Sorry about the super long delay. I have tracked the problem down. Its not an Issue with the import export module.

Its an Issue with TinyMCE What happens is that when you import your text, it takes the string and doesn't touch it.

However, when you go to display your text through the front screens or through the Tiny MCE editor it doesnt understand the line break. In your case its \n\n

I am not sure what encoding this is but it would probably work if it was \r\n... 

May I also point out that your text has not Paragraphs in it, only line breaks.

 

@PlanetTelex

No need to do any of that. My module will take care of that for you automagically.

Jan 26, 2013 at 8:12 PM

automagically; new favourite word

Jan 27, 2013 at 8:40 PM
Edited Jan 27, 2013 at 8:40 PM

One crappy thing I've noticed when importing WordPress sites into Orchard is that WordPress will actually save line break characters from its interface. It has rendering logic that converts those into tags, but the underlying data saved contains line breaks. When exporting they get converted to their character codes and will import as line breaks. I fix that when importing from WordPress, updating line breaks in the export with open and closing tags.

Feb 5, 2013 at 5:47 AM
Maybe I'll try a fresh download tonight, but untill now I'm still getting the same results.
Mar 2, 2013 at 1:50 PM
Bump...
Mar 2, 2013 at 3:39 PM
So today I upgraded to the latest Orchard version and downloaded a new copy of the module sourcecode. I copied it into the Contrib.ImportExport folder and enabled the module. Links are gone again, disabling / enabling the module does nothing. This time I've got the foldername right, unless it's changed in the meantime of course.

Maybe I'll put some effort in the XSLT approach tomorrow, sounds viable.

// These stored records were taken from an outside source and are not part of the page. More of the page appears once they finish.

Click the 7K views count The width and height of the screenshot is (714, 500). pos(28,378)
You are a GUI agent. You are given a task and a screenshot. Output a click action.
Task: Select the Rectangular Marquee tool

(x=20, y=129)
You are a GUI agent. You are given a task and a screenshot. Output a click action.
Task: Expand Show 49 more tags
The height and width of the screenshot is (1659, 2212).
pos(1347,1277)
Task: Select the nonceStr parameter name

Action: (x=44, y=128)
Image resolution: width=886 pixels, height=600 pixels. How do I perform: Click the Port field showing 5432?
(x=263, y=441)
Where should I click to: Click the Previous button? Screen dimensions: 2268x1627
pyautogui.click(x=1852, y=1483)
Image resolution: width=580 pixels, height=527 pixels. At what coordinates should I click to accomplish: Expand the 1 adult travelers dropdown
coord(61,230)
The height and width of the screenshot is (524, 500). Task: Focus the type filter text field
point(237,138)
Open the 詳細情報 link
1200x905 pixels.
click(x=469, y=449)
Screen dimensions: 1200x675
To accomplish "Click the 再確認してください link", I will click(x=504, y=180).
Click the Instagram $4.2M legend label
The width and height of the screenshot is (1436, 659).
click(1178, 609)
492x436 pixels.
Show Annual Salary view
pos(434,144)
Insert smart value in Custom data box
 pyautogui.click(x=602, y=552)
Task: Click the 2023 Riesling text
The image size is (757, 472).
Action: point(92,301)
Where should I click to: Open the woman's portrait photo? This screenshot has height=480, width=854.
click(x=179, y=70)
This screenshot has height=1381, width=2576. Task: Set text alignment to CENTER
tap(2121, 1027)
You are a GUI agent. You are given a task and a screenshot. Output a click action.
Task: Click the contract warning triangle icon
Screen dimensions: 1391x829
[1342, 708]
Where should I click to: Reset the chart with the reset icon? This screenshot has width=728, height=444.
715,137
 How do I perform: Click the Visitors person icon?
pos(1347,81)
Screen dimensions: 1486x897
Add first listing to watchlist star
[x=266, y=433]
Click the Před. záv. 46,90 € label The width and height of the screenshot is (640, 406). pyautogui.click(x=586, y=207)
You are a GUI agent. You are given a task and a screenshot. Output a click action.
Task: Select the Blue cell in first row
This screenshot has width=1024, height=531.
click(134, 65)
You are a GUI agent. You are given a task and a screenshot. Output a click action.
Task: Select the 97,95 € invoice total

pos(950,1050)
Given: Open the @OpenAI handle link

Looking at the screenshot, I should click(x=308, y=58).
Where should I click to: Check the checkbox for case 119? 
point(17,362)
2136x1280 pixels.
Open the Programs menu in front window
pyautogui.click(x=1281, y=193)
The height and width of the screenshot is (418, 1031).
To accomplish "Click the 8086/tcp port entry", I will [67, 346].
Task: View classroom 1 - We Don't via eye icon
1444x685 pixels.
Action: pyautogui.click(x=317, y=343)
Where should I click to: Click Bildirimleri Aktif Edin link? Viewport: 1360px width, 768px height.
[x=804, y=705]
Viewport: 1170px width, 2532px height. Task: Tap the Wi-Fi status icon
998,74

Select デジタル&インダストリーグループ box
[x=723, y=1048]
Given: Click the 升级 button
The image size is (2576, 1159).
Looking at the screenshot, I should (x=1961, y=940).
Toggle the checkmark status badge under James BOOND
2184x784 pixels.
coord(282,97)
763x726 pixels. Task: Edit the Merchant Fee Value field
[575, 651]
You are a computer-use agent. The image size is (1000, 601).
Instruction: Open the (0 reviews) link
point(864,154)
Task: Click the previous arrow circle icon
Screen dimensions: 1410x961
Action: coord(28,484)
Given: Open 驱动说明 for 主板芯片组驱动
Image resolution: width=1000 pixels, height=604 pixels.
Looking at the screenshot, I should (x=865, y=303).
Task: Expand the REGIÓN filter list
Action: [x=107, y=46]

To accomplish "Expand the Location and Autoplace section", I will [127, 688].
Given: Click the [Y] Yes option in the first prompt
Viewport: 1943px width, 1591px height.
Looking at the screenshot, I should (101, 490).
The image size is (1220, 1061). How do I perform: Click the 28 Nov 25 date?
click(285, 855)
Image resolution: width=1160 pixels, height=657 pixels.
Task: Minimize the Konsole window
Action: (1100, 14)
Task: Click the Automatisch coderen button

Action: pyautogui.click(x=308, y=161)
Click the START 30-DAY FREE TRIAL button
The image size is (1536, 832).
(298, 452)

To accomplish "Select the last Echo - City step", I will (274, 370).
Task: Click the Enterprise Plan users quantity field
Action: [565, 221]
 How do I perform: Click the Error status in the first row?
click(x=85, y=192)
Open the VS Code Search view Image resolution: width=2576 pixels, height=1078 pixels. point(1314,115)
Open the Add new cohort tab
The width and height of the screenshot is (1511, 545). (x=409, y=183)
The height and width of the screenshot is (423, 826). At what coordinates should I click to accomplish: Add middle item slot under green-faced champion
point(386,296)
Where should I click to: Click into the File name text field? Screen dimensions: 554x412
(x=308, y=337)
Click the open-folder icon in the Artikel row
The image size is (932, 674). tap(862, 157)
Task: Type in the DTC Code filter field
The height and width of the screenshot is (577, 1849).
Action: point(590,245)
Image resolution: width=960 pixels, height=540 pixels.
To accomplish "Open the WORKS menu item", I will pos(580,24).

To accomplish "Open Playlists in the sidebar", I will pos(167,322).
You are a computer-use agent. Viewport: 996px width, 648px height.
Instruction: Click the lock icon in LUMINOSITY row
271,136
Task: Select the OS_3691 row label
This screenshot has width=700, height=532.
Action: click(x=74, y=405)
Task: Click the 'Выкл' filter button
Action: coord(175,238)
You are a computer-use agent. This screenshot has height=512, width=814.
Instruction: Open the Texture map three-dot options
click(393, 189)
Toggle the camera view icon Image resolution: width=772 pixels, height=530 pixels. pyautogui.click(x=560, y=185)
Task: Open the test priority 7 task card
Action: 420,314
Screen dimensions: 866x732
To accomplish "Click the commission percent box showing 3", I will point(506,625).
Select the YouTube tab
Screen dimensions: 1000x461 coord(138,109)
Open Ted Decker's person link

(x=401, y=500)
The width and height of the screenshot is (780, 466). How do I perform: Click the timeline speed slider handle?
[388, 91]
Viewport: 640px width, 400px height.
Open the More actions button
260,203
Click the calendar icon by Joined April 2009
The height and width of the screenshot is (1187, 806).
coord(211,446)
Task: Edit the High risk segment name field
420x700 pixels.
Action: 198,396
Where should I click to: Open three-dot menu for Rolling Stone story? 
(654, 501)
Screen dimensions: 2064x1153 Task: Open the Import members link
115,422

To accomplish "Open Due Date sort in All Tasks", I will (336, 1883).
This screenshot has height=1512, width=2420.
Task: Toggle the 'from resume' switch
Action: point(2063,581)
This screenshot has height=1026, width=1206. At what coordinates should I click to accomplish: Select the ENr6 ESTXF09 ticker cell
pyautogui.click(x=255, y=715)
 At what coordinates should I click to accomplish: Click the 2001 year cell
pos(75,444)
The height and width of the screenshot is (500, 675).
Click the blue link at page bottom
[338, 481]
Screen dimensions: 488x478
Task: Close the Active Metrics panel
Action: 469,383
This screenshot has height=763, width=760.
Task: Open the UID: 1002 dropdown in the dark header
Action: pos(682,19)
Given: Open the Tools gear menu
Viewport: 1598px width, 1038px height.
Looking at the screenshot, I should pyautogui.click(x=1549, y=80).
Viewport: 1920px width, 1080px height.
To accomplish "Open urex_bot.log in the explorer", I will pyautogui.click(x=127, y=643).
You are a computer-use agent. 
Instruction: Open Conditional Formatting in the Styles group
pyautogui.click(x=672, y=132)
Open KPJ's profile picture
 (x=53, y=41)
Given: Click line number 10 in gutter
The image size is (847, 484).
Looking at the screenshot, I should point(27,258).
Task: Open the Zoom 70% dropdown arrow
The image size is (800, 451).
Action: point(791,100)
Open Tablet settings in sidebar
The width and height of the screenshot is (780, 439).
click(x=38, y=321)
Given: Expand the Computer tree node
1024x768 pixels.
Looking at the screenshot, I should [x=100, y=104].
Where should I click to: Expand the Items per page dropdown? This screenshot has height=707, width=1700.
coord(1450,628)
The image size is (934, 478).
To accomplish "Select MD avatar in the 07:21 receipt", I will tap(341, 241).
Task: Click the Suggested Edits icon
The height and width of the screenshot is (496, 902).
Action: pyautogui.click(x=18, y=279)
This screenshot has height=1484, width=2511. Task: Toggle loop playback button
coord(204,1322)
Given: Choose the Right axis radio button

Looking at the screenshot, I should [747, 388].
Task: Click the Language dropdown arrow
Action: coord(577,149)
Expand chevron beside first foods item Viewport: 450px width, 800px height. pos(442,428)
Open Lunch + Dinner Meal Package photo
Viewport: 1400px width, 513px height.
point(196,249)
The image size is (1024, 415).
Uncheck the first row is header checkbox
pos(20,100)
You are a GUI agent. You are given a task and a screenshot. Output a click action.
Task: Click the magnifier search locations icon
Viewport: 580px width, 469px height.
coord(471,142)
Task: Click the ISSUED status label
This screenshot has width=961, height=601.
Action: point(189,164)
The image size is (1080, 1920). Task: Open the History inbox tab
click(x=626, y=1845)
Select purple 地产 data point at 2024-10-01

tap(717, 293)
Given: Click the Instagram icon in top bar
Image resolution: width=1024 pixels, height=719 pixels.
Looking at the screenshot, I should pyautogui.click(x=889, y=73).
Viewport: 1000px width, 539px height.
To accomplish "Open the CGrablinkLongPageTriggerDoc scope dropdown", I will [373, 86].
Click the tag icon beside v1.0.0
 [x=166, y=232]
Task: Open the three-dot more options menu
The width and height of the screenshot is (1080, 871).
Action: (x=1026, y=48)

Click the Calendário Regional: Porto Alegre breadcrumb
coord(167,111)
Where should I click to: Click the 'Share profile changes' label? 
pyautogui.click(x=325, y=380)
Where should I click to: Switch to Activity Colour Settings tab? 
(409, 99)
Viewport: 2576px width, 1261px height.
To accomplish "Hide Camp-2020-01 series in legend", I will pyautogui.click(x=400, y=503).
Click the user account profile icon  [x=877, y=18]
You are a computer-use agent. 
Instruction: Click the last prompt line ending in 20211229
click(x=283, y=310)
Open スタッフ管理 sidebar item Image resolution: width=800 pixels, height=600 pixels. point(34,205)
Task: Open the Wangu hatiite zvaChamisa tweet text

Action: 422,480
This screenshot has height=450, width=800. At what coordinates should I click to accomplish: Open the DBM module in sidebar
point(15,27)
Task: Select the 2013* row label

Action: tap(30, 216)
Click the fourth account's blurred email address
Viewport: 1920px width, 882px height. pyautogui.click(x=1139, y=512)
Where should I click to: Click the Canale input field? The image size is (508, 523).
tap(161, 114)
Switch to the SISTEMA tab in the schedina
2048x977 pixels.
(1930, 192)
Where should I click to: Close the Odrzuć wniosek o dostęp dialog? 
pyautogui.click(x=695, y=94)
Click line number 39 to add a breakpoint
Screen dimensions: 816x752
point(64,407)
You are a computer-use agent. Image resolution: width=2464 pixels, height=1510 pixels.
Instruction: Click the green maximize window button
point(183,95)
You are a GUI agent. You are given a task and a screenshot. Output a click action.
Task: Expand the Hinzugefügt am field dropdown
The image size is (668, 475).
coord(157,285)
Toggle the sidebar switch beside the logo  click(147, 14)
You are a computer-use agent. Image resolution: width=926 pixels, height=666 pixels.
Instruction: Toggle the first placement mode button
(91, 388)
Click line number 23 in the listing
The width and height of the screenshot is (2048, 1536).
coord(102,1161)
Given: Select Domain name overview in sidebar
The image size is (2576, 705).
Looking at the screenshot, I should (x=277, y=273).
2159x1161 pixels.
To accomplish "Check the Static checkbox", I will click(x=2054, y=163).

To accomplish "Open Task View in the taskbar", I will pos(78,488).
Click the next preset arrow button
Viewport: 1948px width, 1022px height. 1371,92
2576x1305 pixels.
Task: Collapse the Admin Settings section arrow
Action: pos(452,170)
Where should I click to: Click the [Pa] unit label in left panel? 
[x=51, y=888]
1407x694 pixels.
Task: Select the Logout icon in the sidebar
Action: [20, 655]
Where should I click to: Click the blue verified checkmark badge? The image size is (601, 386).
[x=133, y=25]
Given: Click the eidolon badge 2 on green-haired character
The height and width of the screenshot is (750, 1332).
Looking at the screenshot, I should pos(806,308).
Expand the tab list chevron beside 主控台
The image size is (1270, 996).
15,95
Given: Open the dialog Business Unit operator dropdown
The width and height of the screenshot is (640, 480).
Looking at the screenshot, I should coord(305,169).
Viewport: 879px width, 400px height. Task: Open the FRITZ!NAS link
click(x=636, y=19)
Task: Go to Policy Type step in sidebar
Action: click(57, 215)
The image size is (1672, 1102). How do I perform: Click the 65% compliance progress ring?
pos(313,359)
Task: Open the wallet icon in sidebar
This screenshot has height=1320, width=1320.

And I've got some XSLT experience, so doable as well.
Mar 7, 2013 at 5:21 AM
Which, if your WP is in Apache, probably means setting-up mod_rewrite. you'd have to do permanent redirects on the WordPress side of course.
Mar 7, 2013 at 9:19 AM
WP and Orchard server is the same one, IIS.
Mar 29, 2013 at 10:55 PM
Tried the module and seeing the same behavior described by jsiegmund: can't find "Import" link under "Blog" menu!